→ EXERCISE DETAILS
In the copy, include every entry exactly but none of its images.

Data records:
——

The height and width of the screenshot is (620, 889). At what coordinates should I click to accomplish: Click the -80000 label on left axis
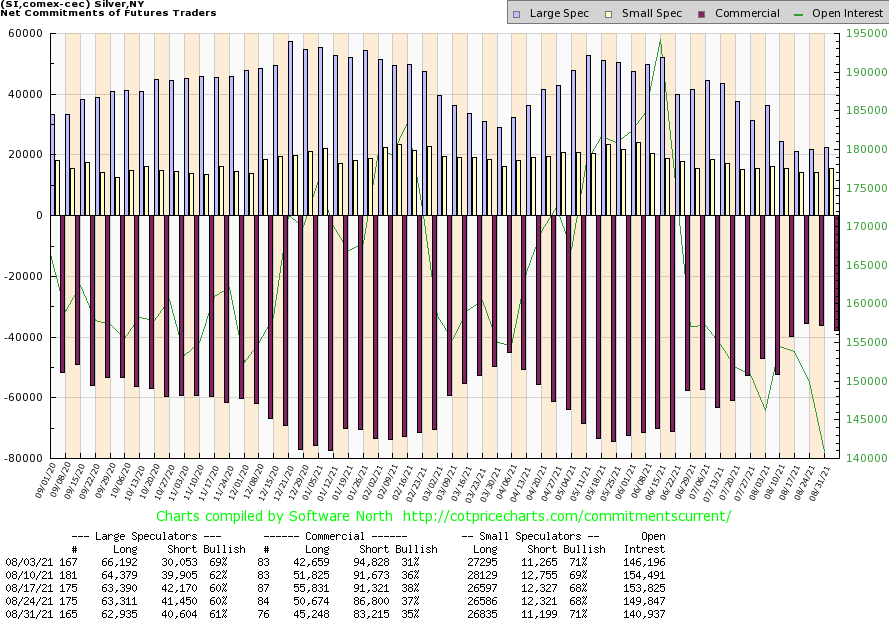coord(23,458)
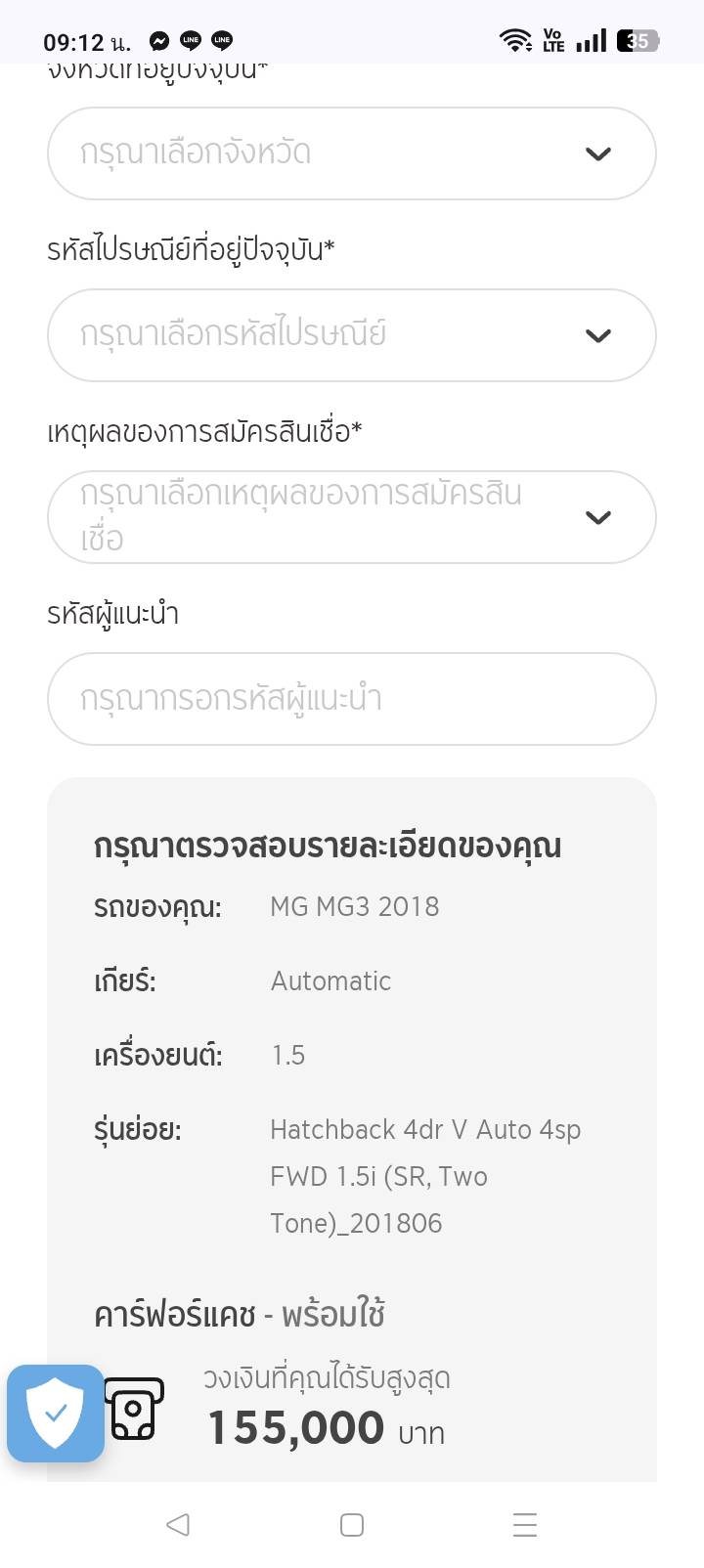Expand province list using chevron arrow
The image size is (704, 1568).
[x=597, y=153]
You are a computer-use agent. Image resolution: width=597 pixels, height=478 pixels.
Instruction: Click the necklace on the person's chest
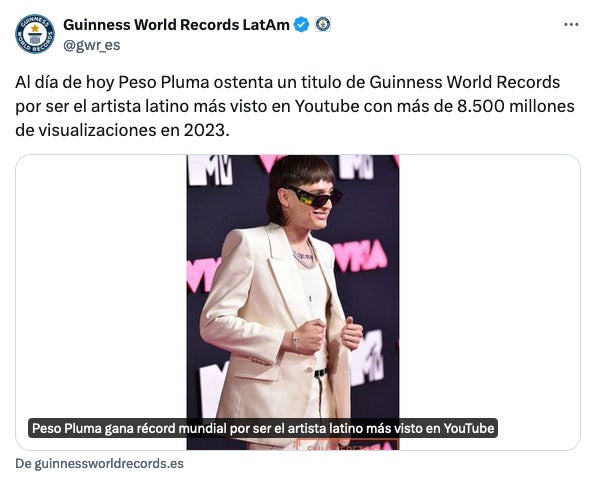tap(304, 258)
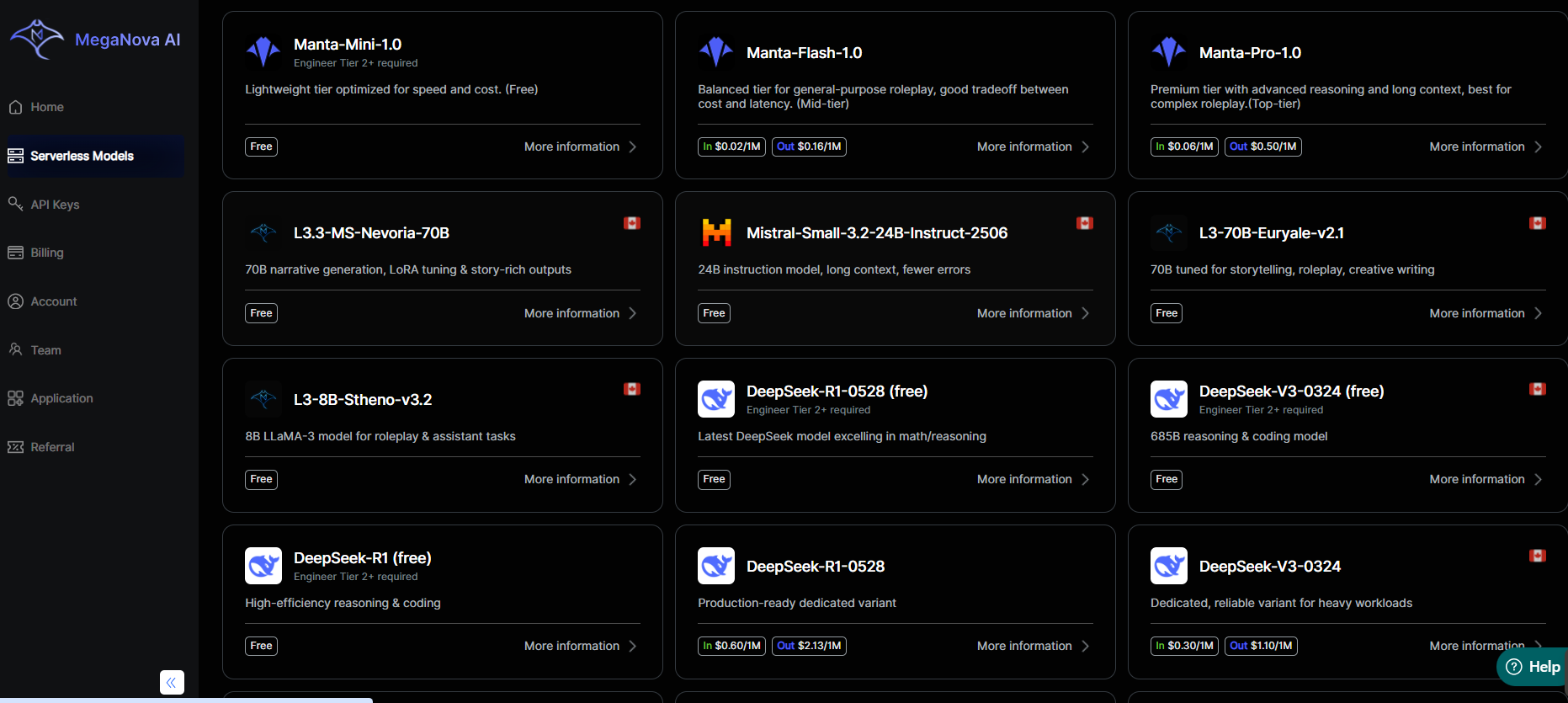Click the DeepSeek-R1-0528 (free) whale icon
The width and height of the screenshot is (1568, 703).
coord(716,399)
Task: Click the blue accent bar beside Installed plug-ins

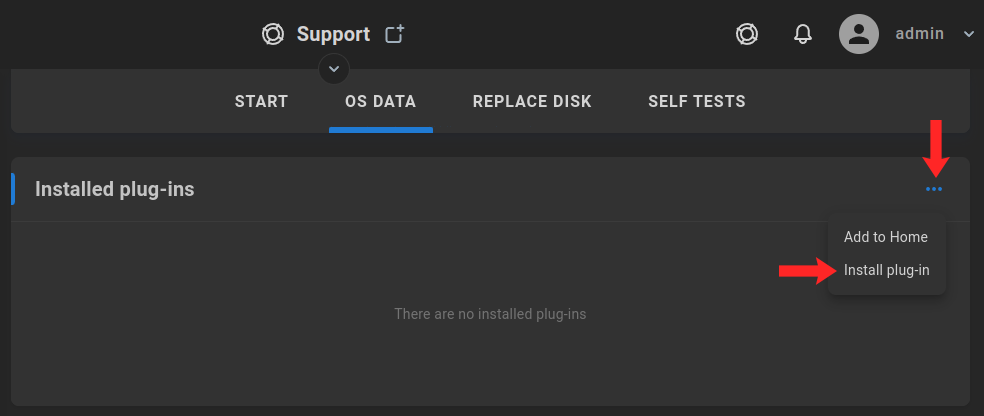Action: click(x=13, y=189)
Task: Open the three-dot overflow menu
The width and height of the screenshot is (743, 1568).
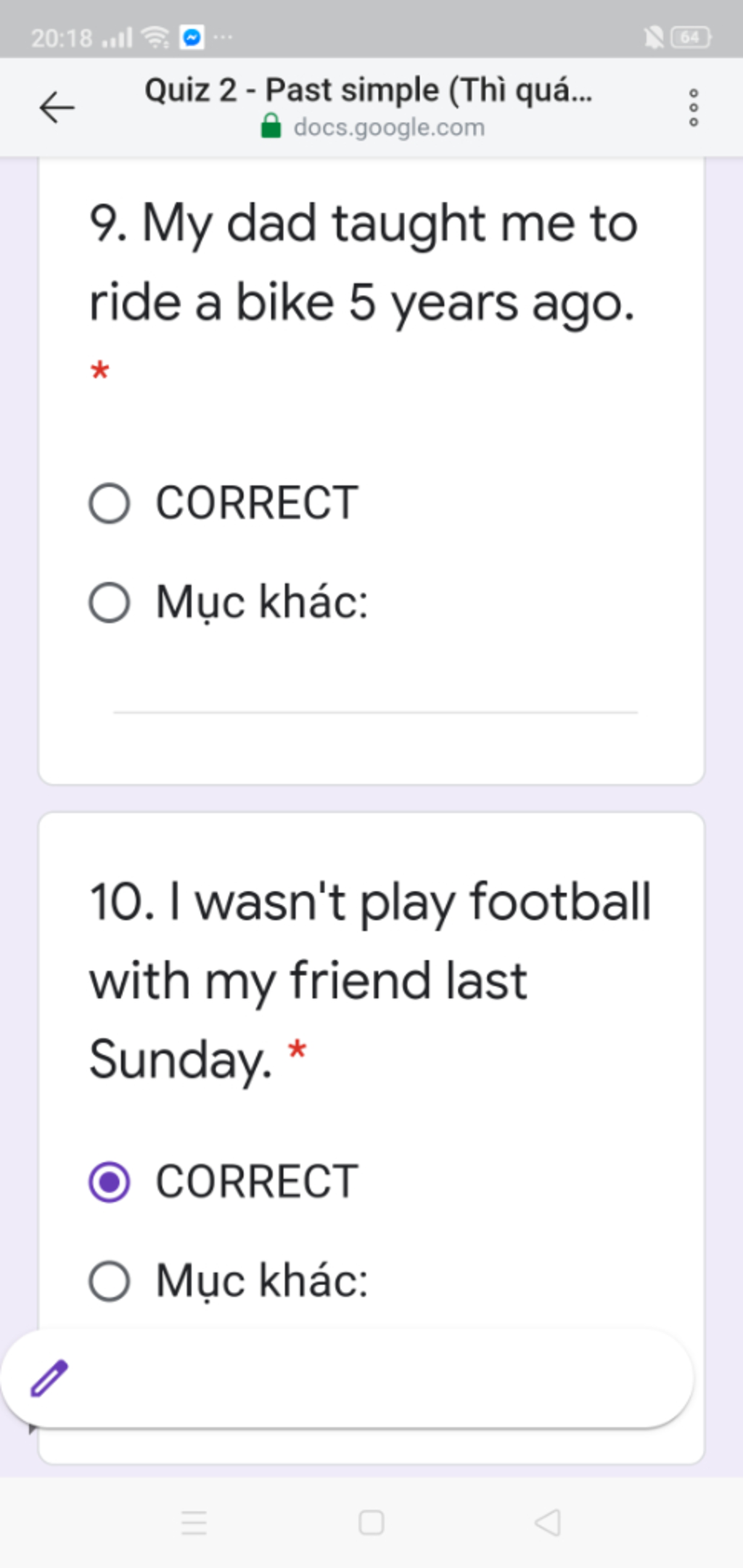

——

→ ANSWER FOR THE TASK
The height and width of the screenshot is (620, 889). At what coordinates should I click to accomplish: Click the -80000 label on left axis
coord(23,458)
Expand province list using chevron arrow
The image size is (704, 1568).
[x=597, y=153]
You are a computer-use agent. Image resolution: width=597 pixels, height=478 pixels.
Instruction: Click the necklace on the person's chest
tap(304, 258)
Click the DeepSeek-R1-0528 (free) whale icon
The width and height of the screenshot is (1568, 703).
coord(716,399)
Task: Click the blue accent bar beside Installed plug-ins

Action: click(x=13, y=189)
Task: Open the three-dot overflow menu
The width and height of the screenshot is (743, 1568).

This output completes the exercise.